▶ [DOCUMENT TEXT]
No, it’s almost a fluke of nature. I never attached any great significance to it. If you’re looking for significance, you would probably find that there were very few legislative issues that year. Most of the action was off someplace else in the authorizing committees. I thought it was more of a fluke of nature than anything else.

Martin

CQ [Congressional Quarterly] and others made the argument that it was mainly to clear the table so that they could get on to health care.

Dyer

Health care was a big issue at that time. Crime was also a big issue. The Democrats had fumbled a major crime bill. They put a crime bill on the floor, and it was rejected. That had a tumultuous effect on the system. There just wasn’t a lot going on in appropriations. There were not a lot of major fights that year. 

Martin

What kinds of interactions did Clinton and the White House staff have with you when you were staff director? Were they dealing just with the Democrats? Were they dealing with you as well?

Dyer

They were dealing with both of us. I had a lot to do. I’ve always had a great fear of failure. Our party had not been in power for 40 years, and it was very important to me that we be perceived as people who knew what we were doing and that we were able to hit the decks running. My first task was to hire staff. The process became controversial because while I did retain all but one of the minority staff members—and we had a small minority staff; there were only about eight or nine of us—I retained a lot of the professional staff on the committee, with the blessing of my chairmen. While they had worked for the Democrats, I was far more interested in their professionalism than their politics. 

It was the beginning of what I thought was a major effort to depoliticize the committee. I thought we had some success. We were criticized by elements of the conservative wing of the party, but that criticism was not substantive. We never let it bother us, and we went forward. The Clinton administration had to, while they consulted with their own people, sit back and watch as we got our act together and decided who would assume positions of leadership. Then the administration could decide how to interact with them. It was a general shakedown, if you will. 

Martin

The professional staff members you retained, these are folks who normally would have been Democrats, or did you know?

▶ [REQUIREMENTS]
1: Retype the portion of the interview transcript starting with "What kinds of" and going on through "than their politics.".
2: Continue the interview transcript about the appropriations committee staff from its final line.

▶ [PROVIDED DATA]
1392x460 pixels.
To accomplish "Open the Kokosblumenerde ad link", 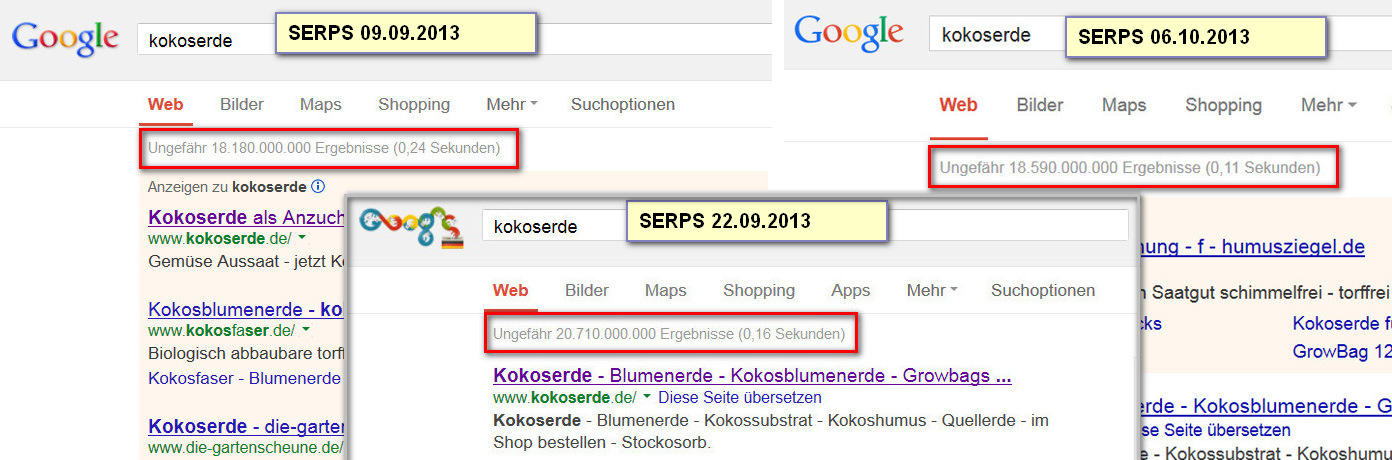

* * *

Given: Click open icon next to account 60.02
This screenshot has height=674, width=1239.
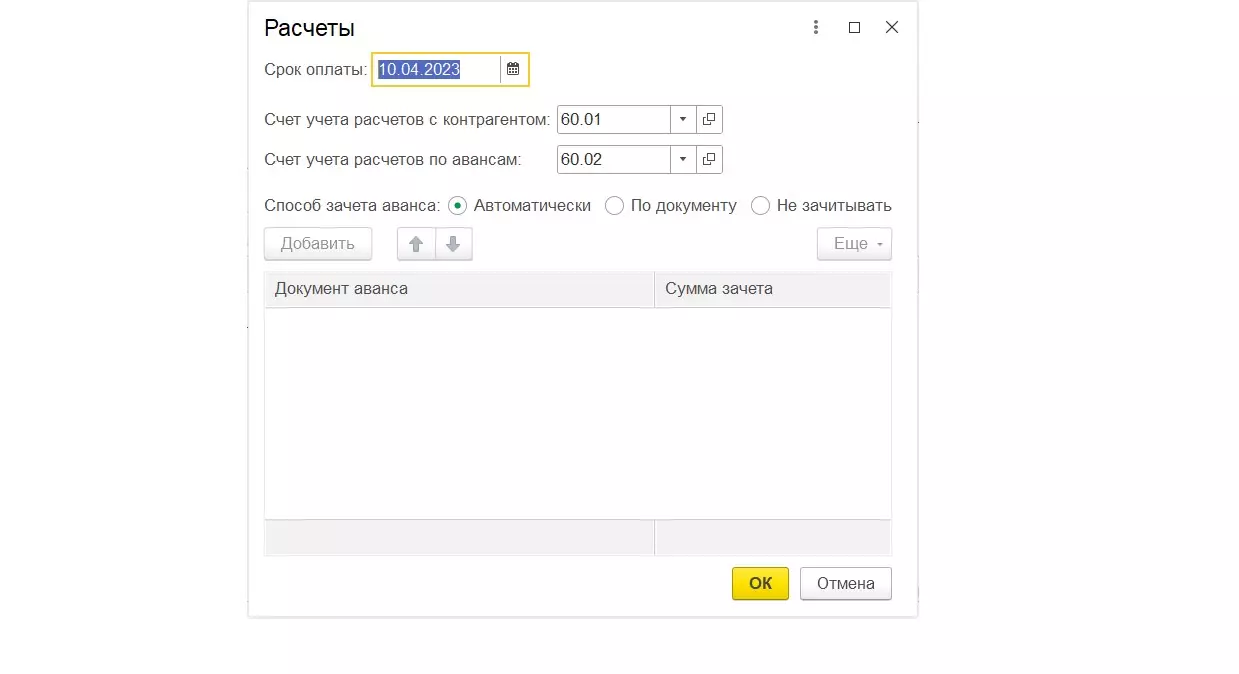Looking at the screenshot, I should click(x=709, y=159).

▶ [RESPONSE LIST]
1:
What kinds of interactions did Clinton and the White House staff have with you when you were staff director? Were they dealing just with the Democrats? Were they dealing with you as well?

Dyer

They were dealing with both of us. I had a lot to do. I’ve always had a great fear of failure. Our party had not been in power for 40 years, and it was very important to me that we be perceived as people who knew what we were doing and that we were able to hit the decks running. My first task was to hire staff. The process became controversial because while I did retain all but one of the minority staff members—and we had a small minority staff; there were only about eight or nine of us—I retained a lot of the professional staff on the committee, with the blessing of my chairmen. While they had worked for the Democrats, I was far more interested in their professionalism than their politics.

2:
Dyer

It’s a very large staff. The staff has almost 100 professionals on it. I never at any time in the process asked a potential applicant about his or her political affiliation. I did that by design, largely because I didn’t care and largely because these were not the types of considerations that I thought were important. I always asked the questions, Are you comfortable intellectually with us? Can we count on your loyalty when we ask you to cut the budget instead of increase it? Will you be responsive, or does this cause you any intellectual angst? I never got any negativism out of it. I always assumed, quite correctly in my judgment, that these people all had budget and accounting backgrounds. They all knew programs. In fact, I thought they were as conservative a group of people as I could find. I was comfortable intellectually with what we had. 

Martin

You were not in charge of the minority staff. This is separate.

Dyer

No, I had a minority counterpart, and he assembled his own staff. He assembled a staff of people that he was interested in. We became friends and we remained friends. We were always able to work this out. He had told me the people he was interested in. I knew a lot of them; I was friendly with them. I felt that, in some cases, they were not going to be comfortable intellectually with us, and I was deferential in terms of his willingness to take them. We colluded on a couple of people. We liked these people so much that between the two of us, we would find places for them. I thought it was a pretty smooth transition.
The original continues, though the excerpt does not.